Dalam ayat ini juga ada larangan menyakiti Nabi Muhammad Saw, para pembela poligami pun membawa hadits-hadits larangan tadi pada kesimpulan: dengan memoligami putri Nabi Muhammad Saw akan menyakitinya. Namun yang patut ditanyakan: sebagai apa Nabi Muhammad Saw tersakiti? Tentu saja sebagai ayah yang tidak rela putrinya dipoligami yang menyebabkannya sakit hati, seperti yang terjadi pada Fathimah. Apakah ada perbedaan seorang ayah yang nabi dengan ayah-ayah yang lain kalau putrinya dipoligami dan disakiti? Ayah yang peduli dan peka dipastikan akan sakit apabila putri-putri mereka disakiti.

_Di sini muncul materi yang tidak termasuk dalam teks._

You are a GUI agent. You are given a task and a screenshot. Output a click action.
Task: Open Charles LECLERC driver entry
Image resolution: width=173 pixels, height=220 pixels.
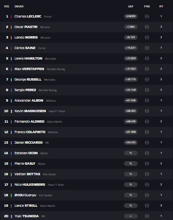pyautogui.click(x=28, y=16)
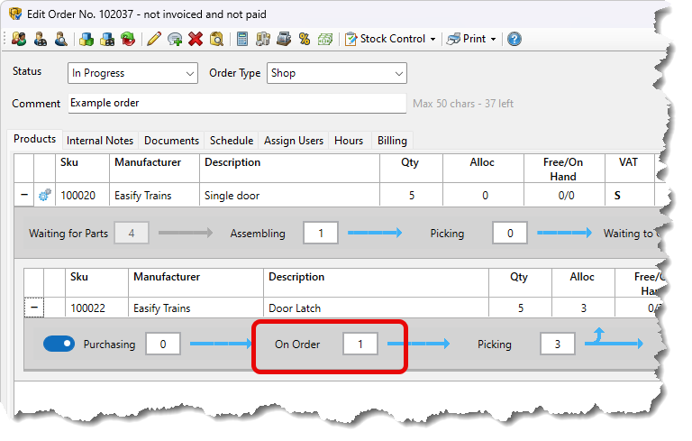Switch to the Internal Notes tab
Screen dimensions: 692x441
100,141
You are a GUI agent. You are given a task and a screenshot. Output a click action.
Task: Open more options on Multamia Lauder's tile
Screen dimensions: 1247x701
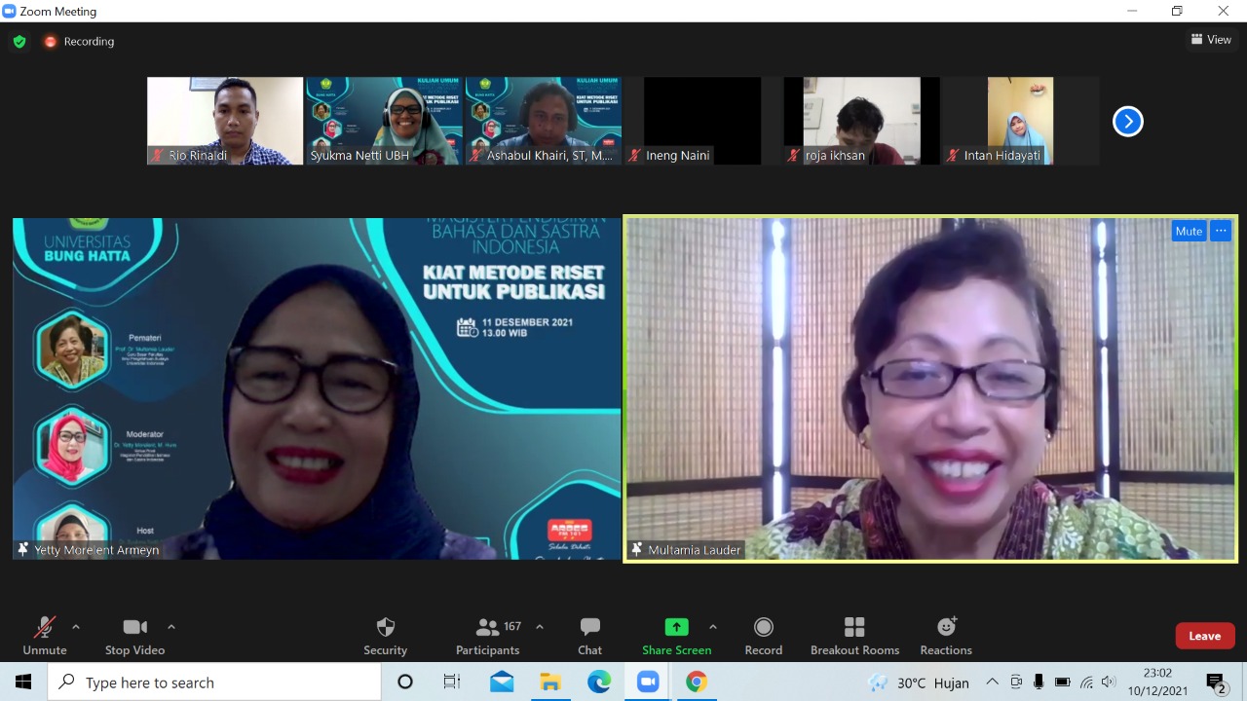point(1221,231)
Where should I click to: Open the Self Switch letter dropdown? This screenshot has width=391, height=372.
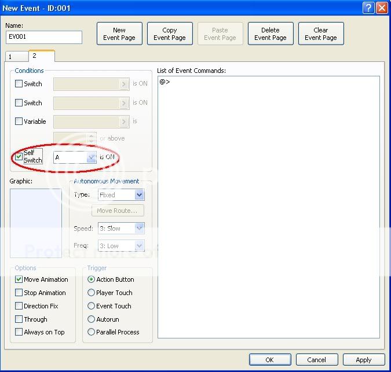[91, 157]
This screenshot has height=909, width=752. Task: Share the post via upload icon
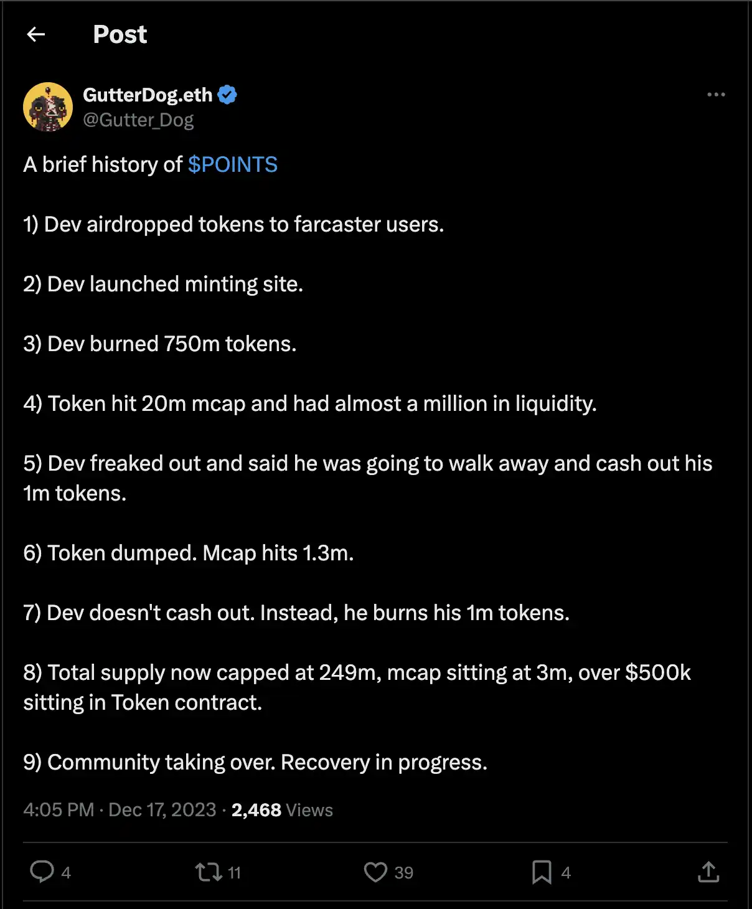tap(708, 872)
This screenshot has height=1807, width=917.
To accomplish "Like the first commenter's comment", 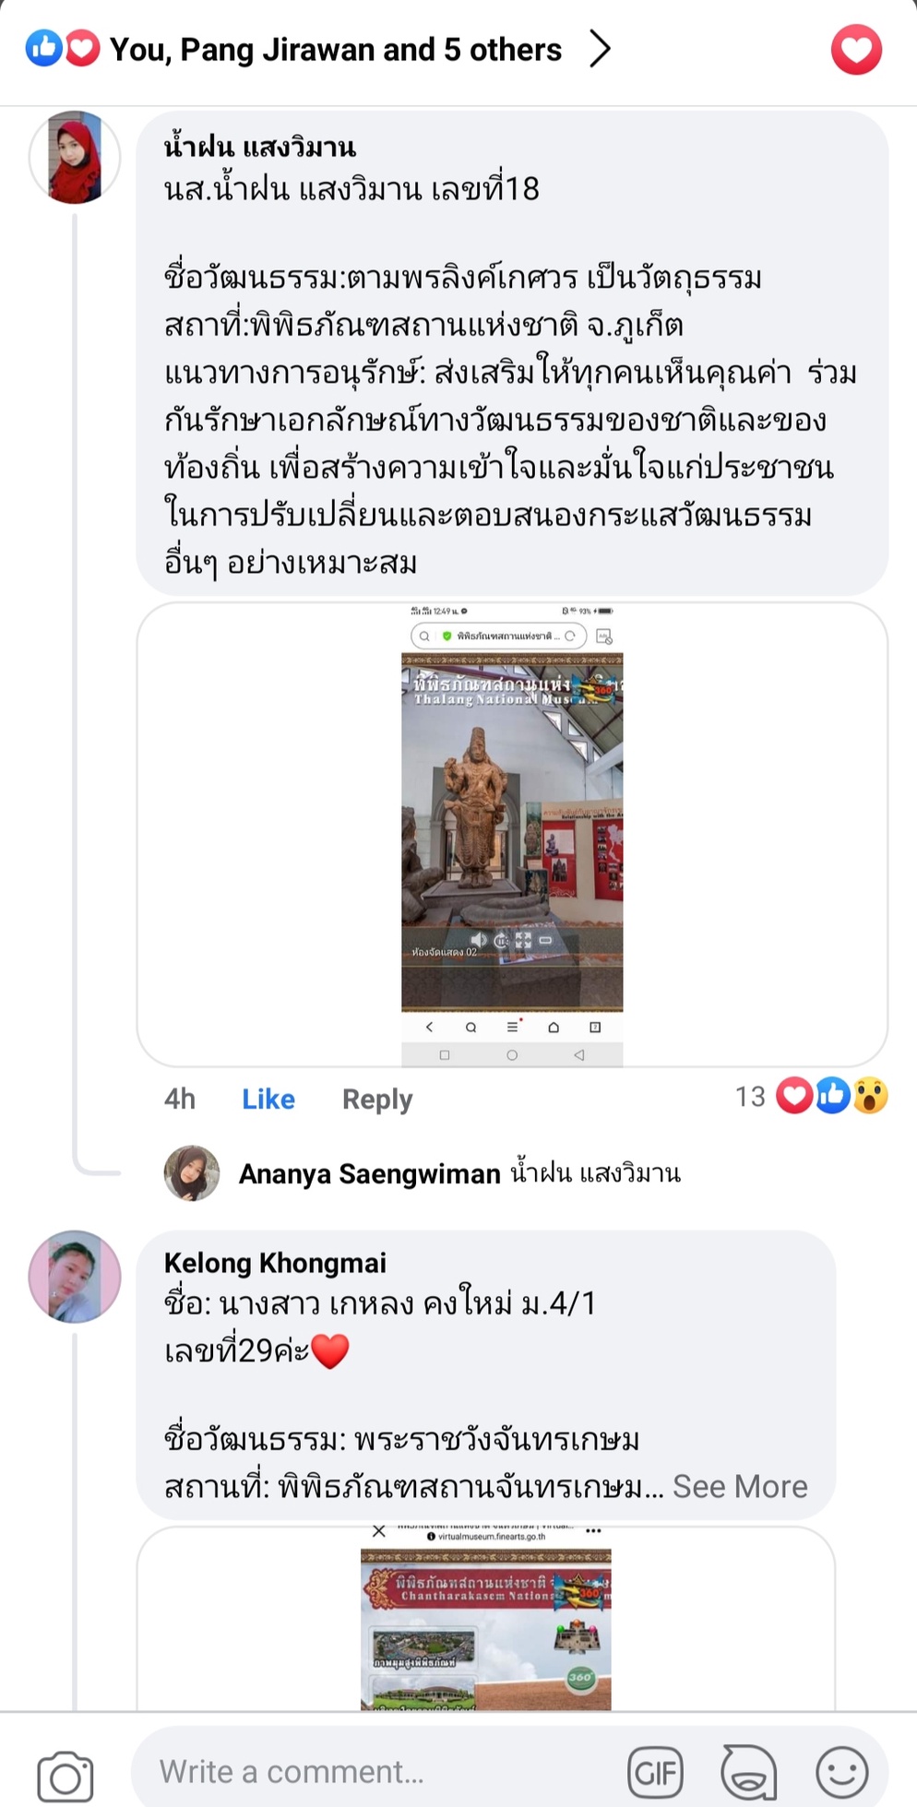I will click(x=268, y=1099).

Putri-putri Nabi yang Lain: Zainab, Ruqayyah dan Um Kultsum Tidak Ada yang Dipoligami

Hal yang menarik juga dari hadits pertama bahwa Nabi Muhammad Saw berusaha membandingkan Ali bin Abi Thalib dengan menantunya yang lain Abul Ash bin al-Rabî suami Zainab kakak Fathimah yang waktu itu masih belum memeluk Islam. Meskipun berbeda iman, Nabi Muhammad Saw memuji Abul Ash karena ia berbuat baik terhadap putrinya, Zainab dan tidak memoligaminya.

Menantu Nabi Muhammad Saw yang lain Utsman bin Affan yang menikahi putrinya Ruqayyah merupakan sosok menantu yang baik terhadap istrinya. Keduanya yang pernah hijrah ke Habsyah dijuluki pasangan yang ideal. Saat itu dikenal sebait senandung:

أحسن زوج رآه إنسان * رقية وزوجها عثمانُ

Sebaik-baiknya pasangan yang dilihat oleh insan * Ruqayyah dan suaminya Utsman

Merawat Istri yang Sakit Tidak Kalah dengan Jihad Peperangan

Ruqayyah sakit keras menjelang Perang Badar, Utsman yang mengetahui peperangan untuk membela diri adalah kewajiban dan bentuk jihad yang paling tinggi saat itu, ingin ikut berperang, namun Nabi Muhammad Saw melarangnya agar ia merawat istrinya yang sedang sakit keras. Dan Ruqayyah meninggal karena sakit itu saat ayahnya dan kaum muslimin dalam perang Badar.

Utsman sedih karena ditinggal istrinya yang tercinta dan tidak bisa ikut jihad. Nabi Muhammad Saw menghiburnya bahwa dengan merawat istrinya yang sedang sakit ia memperoleh pahala seperti orang yang ikut dalam dalam perang Badar dalam sebuah riwayat Al-Bukhari dari Ibn Umar:

لك أجر رجل شهد بدرا وسهمه

Kamu memperoleh pahala seperti orang menyaksikan (terlibat) dalam perang Badar sekaligus anak panah mereka. (HR Al-Bukhari).

Untuk menghibur Utsman yang kehilangan istrinya Nabi Muhammad Saw mengawinkannya dengan adik Ruqayyah: Um Kultsum. Dan Utsman tidak memoligami Um Kultsum sampai ia wafat pada tahun 9 H. Setelah Um Kultsum meninggal Utsman menikah dengan Fakhitah binti Ghazwan.

Fakta-fakta sejarah ini membuktikan bahwa kehidupan keluarga putri-putri Nabi Muhammad Saw yang monogami dan tidak mau dipoligami.